EXCERPT PROVIDED:
But there were three things that took place in this sabbatical year, two of them being mentioned in this account, namely, the cessation of sowing and reaping, and the giving of the spontaneous produce of the ground to the poor and to the animals, while the third, which was a release from all debts, is enjoined in Deut 15:1-3. Let us, then, consider the spiritual import of these three enactments. First, the six years in which there might be sowing and reaping, and other hard work in the field and vineyard, as we have seen, signify man's states of spiritual conflict, and the seventh year a state of rest and peace; but this is not all that is involved, because the six years of sowing and reaping also signify the state in which we are led by the cultivation of our minds in truths, and the adoption of good principles, from the love of knowledge, and the practice of good under a sense of duty, to a genuine love of the Lord and the neighbour; and the seventh year denotes the perfect realization of that love, and consequently the cessation of the former state, 9271. And, of course, the state of conflict and the state of cultivation are co-extensive. But, it may be thought, is there no cultivation of the mind in the heavenly state? Certainly there is, but then, instead of acquiring knowledge and developing our powers that we may become good, we shall do these things as the effects of a particular love of good, and thus with the object of becoming more and more perfect, so to express it, in our ow7n function and in general usefulness.

REQUEST A: Please explain why the sabbatical-year passage says the meaning of "the six years in which there might be sowing and reaping" goes beyond states of spiritual conflict.
REQUEST B: Pick up the sabbatical-year passage after its last sentence and carry it forward.
The material that comes next has no connection to the sabbatical-year passage.

GIVEN MATERIAL:
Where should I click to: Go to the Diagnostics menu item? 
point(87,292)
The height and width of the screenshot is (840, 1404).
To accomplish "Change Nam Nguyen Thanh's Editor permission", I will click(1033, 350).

REPLY A: The six years also signify the state in which a person is led, by cultivating the mind in truths, adopting good principles from the love of knowledge, and practicing good under a sense of duty, to a genuine love of the Lord and the neighbor. The seventh year stands for the full realization of that love and so for the end of the former state.

REPLY B:
And then, the heavenly life involves, secondly, freedom in the enjoyment of all good things internal and external, or spiritual and natural, as the series shows; or, in other words, freedom in the natural man as well as the spiritual for the appropriation of every good thing (vers. 5-7). And thirdly, a further state of freedom is denoted by the release from debts, which signifies that "every state of obedience to truth acknowledged to be from the Lord becomes a state of obedience from the love of good; that compulsory obedience from a principle of truth ceases, because love is now the motive for every action; and that where charity prevails freedom from self-compulsion follows" (Deut 15:1-3). But of this we shall speak fully in the future.
Coming to the second section, we have now to consider the Jubilee, which represents the perfect state of the celestial man, or heaven, and thence also that of the spiritual man, or heaven in certain particulars, as appears from the manner in which the series is constructed and arranged. For the latter depends upon the former; and what applies to the one relates also to the other, as well as, more remotely, to the perfected natural man, or to the ultimate heaven. This is represented by the blowing of the trumpet, by doing so on the day of atonement, and on the tenth day of the seventh month. Why is this? It is because revelation or a clearer perception of Divine things always follows the removal of evil, and especially the plenary removal of evil, since good then flows in from the Lord, remains are brought forth, and the state of faith is full and complete.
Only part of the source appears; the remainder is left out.